START Source text

- 06-02-2018 09:00
- Patio de la Infanta, Zaragoza
Complex behavior occurs when many interactions at the local scale collectively lead to unpredictable larger-scale outcomes. The accumulated evidences that systems as complex as a group of social animals, or the cells of a living system, cannot be fully understood by simply reducing them to a sum of their fundamental parts, has produced an increasingly large interest in the study of complex systems. These studies are revealing and explaining a range of emergent system behaviors and providing a deeper understanding of entire systems and their responses, with often unexpected results.
The 2018 BIFI International Conference will bring under the same umbrella a wide variety of leading researchers with direct interest in Complexity and Network Science, from Physics to Computer Science, Biology, Social Sciences, Economics, Technological and Communication Networks, Big Data and so on. The Conference will involve important and recognized scientists worldwide who have contributed for decades to pave the way for theoretical research and practical applications of complex systems and network sciences in different areas of knowledge. Below, we briefly mention, although not exhaustively, a few of the key problems that will be discussed during the Conference. All topics that fit within the science of complexity and networks are welcome to the meeting.

END Source text
START Input data

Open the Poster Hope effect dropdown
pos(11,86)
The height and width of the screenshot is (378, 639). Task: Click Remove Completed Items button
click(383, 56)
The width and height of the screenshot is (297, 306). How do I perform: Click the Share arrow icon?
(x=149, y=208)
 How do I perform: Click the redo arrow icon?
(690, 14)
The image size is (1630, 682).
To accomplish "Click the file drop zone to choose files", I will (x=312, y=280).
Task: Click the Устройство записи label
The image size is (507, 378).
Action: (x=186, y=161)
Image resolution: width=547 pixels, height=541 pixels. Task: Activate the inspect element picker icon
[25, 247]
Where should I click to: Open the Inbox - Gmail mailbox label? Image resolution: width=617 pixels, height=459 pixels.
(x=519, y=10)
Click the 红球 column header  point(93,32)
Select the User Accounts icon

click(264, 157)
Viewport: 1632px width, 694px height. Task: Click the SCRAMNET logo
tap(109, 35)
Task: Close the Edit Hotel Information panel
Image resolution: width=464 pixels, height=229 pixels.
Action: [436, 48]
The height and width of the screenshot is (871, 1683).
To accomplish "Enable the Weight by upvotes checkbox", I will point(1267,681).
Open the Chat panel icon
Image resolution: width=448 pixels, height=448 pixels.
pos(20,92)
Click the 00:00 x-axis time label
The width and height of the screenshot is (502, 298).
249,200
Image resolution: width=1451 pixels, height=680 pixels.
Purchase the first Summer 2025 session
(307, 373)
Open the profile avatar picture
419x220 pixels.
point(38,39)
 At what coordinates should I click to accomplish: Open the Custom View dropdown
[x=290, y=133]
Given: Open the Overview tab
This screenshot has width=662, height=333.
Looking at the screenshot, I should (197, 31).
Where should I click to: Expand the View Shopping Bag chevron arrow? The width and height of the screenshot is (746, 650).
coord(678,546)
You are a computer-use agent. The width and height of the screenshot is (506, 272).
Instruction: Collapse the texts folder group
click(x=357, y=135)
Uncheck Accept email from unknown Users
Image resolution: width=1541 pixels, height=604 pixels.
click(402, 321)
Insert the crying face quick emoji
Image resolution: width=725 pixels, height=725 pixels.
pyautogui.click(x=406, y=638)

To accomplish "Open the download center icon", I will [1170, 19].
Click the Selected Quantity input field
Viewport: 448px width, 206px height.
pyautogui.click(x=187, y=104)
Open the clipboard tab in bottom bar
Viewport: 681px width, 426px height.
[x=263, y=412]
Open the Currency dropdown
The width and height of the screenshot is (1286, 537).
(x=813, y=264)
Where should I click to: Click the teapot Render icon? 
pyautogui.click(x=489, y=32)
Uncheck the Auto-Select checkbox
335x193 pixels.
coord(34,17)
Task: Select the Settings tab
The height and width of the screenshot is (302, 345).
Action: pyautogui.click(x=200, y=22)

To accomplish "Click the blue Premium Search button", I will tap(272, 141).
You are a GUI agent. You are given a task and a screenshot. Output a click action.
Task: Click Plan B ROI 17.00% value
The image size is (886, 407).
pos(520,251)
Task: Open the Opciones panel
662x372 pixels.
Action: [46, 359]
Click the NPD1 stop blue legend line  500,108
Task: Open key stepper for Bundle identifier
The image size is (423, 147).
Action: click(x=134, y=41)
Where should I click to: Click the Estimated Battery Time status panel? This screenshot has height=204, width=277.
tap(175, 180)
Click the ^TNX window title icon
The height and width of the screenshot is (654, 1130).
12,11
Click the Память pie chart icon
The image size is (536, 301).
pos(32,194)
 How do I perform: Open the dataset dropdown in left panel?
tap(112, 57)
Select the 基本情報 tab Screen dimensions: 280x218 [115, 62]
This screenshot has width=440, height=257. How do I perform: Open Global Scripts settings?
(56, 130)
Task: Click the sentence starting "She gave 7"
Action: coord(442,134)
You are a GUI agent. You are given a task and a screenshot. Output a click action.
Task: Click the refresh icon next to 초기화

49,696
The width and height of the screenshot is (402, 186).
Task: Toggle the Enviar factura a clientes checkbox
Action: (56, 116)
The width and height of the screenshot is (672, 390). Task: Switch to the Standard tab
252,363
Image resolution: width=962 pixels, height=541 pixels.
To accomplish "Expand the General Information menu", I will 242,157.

END Input data

Task requirements:
**A.** According to the source text, where is the event held?
**B.** Repeat a passage of the source text, starting at the words that have "- 06-02-2018 09:00" and stopping after "often unexpected results.", with "living system" swapped out for "living organism".
**C.** Which research areas does the source text name as part of the span of Complexity and Network Science covered by the researchers?
The records were taken from a different source.

Answers per task:
**A.** Patio de la Infanta, Zaragoza

**B.**
- 06-02-2018 09:00
- Patio de la Infanta, Zaragoza
Complex behavior occurs when many interactions at the local scale collectively lead to unpredictable larger-scale outcomes. The accumulated evidences that systems as complex as a group of social animals, or the cells of a living organism, cannot be fully understood by simply reducing them to a sum of their fundamental parts, has produced an increasingly large interest in the study of complex systems. These studies are revealing and explaining a range of emergent system behaviors and providing a deeper understanding of entire systems and their responses, with often unexpected results.

**C.** Physics, Computer Science, Biology, Social Sciences, Economics, Technological and Communication Networks, Big Data